START Input data

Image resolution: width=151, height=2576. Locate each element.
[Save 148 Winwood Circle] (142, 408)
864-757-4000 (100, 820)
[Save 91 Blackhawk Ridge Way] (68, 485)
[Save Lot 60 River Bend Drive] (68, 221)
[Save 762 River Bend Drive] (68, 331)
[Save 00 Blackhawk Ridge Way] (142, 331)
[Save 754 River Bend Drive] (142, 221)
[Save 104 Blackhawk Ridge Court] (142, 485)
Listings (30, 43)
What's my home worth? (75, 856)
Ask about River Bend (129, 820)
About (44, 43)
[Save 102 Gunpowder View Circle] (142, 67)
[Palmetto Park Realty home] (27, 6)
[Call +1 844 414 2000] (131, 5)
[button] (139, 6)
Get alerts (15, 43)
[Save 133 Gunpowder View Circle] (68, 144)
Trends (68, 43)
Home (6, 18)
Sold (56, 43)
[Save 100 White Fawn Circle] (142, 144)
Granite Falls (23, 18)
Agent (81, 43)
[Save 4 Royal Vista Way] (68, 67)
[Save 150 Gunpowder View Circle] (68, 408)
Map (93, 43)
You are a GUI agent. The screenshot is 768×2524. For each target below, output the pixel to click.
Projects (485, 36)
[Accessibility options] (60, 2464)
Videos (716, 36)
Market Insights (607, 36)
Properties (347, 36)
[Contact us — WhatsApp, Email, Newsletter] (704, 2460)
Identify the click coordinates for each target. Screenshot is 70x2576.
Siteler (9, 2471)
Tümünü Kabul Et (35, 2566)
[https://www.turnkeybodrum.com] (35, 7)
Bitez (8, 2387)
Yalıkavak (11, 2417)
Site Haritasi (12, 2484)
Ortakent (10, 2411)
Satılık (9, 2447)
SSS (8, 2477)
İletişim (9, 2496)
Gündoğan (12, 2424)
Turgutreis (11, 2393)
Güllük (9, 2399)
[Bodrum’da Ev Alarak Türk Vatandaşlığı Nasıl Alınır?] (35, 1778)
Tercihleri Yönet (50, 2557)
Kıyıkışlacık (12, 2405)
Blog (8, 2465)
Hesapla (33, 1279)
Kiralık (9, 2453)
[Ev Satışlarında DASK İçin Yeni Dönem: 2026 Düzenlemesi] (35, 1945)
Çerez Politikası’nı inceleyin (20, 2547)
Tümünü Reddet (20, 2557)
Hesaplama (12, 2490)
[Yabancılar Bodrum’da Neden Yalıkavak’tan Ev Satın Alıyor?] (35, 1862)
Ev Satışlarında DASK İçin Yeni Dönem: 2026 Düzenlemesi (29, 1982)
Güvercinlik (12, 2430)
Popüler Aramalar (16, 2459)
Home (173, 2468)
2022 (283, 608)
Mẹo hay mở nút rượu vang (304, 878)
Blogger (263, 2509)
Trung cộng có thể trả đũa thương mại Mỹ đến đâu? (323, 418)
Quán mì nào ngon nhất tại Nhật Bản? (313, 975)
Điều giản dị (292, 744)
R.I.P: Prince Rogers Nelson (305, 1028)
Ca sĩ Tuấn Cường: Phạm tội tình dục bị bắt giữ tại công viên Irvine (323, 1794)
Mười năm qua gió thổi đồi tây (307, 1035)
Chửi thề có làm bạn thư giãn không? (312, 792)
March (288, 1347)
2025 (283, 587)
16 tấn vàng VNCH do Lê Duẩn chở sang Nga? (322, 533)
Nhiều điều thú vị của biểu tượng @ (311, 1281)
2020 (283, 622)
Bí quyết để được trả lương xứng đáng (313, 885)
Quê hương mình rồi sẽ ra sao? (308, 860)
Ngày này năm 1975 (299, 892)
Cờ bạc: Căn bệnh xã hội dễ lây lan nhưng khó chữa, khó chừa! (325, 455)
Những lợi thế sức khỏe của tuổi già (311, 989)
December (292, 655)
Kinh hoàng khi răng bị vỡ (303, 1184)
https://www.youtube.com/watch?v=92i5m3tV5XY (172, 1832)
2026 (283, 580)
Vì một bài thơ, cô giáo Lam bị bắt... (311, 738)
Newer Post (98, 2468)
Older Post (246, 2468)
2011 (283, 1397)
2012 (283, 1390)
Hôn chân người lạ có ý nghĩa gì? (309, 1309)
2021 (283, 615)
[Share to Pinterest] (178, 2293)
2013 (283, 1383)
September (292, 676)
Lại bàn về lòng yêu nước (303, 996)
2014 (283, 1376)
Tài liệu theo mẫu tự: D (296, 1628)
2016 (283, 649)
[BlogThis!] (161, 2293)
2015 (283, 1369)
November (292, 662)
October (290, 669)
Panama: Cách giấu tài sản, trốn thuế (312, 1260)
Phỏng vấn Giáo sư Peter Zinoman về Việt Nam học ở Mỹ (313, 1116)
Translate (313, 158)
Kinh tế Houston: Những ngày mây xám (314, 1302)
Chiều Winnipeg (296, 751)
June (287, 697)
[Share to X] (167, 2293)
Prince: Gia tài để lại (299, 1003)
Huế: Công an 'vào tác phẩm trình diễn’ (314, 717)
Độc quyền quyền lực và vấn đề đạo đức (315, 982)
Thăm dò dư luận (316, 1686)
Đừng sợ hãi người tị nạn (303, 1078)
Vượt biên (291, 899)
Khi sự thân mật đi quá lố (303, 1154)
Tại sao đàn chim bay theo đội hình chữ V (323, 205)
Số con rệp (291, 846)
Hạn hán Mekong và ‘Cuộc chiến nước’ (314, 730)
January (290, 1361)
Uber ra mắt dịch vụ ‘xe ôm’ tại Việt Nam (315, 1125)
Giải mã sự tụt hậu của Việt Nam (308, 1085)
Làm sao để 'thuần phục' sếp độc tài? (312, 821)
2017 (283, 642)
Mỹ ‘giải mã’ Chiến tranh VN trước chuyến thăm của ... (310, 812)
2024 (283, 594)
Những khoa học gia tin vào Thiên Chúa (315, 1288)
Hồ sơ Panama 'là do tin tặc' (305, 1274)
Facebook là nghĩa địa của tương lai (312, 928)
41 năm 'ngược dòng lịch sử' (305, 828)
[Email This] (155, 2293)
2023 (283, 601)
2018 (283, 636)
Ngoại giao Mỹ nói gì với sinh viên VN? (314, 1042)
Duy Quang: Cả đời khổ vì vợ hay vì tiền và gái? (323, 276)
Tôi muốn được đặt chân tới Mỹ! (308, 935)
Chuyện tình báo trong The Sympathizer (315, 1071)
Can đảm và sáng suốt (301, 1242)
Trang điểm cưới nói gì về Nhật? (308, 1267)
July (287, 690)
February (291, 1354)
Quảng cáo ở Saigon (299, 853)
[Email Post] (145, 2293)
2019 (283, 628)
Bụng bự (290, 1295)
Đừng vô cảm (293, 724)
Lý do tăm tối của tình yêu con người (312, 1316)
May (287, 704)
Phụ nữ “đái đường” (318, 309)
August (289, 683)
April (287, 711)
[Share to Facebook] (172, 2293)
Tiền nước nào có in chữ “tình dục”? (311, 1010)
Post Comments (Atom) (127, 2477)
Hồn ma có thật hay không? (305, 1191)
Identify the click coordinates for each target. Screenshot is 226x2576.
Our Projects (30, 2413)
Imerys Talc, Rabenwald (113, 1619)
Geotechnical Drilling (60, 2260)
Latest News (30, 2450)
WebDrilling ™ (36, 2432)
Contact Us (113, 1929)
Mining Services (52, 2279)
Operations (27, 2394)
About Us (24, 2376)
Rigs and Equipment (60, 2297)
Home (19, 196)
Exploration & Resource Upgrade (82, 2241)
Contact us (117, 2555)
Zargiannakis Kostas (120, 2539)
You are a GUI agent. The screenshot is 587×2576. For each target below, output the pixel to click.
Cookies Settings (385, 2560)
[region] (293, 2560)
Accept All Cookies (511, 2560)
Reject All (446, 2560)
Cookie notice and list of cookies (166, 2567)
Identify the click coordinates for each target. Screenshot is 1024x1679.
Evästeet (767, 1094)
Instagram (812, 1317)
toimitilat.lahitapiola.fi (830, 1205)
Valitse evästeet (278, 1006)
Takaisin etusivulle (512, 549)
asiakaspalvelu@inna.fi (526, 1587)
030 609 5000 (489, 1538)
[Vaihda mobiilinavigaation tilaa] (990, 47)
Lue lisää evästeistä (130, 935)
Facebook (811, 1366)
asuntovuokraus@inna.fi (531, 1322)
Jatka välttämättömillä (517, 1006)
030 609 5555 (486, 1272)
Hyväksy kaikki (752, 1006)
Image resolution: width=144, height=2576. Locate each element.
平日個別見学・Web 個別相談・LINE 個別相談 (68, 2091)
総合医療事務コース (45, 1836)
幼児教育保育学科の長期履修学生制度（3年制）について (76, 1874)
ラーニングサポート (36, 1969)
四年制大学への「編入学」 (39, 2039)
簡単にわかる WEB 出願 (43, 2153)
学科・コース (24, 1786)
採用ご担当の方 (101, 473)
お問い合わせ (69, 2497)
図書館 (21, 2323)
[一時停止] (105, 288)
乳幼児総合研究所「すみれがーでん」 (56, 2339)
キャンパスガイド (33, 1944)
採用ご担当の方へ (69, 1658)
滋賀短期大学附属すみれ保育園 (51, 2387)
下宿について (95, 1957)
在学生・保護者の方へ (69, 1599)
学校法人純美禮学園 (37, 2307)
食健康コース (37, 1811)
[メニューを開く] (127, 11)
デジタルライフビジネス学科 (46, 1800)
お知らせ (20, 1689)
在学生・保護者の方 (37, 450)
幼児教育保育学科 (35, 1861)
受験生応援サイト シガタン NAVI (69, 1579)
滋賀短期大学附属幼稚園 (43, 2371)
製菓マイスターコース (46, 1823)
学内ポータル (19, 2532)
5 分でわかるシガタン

END Input data

Exercise details →
Search the listing above for "Email" and copy every line that has it.

Result of the exercise →
[Contact us — WhatsApp, Email, Newsletter] (704, 2460)
[Email This] (155, 2293)
[Email Post] (145, 2293)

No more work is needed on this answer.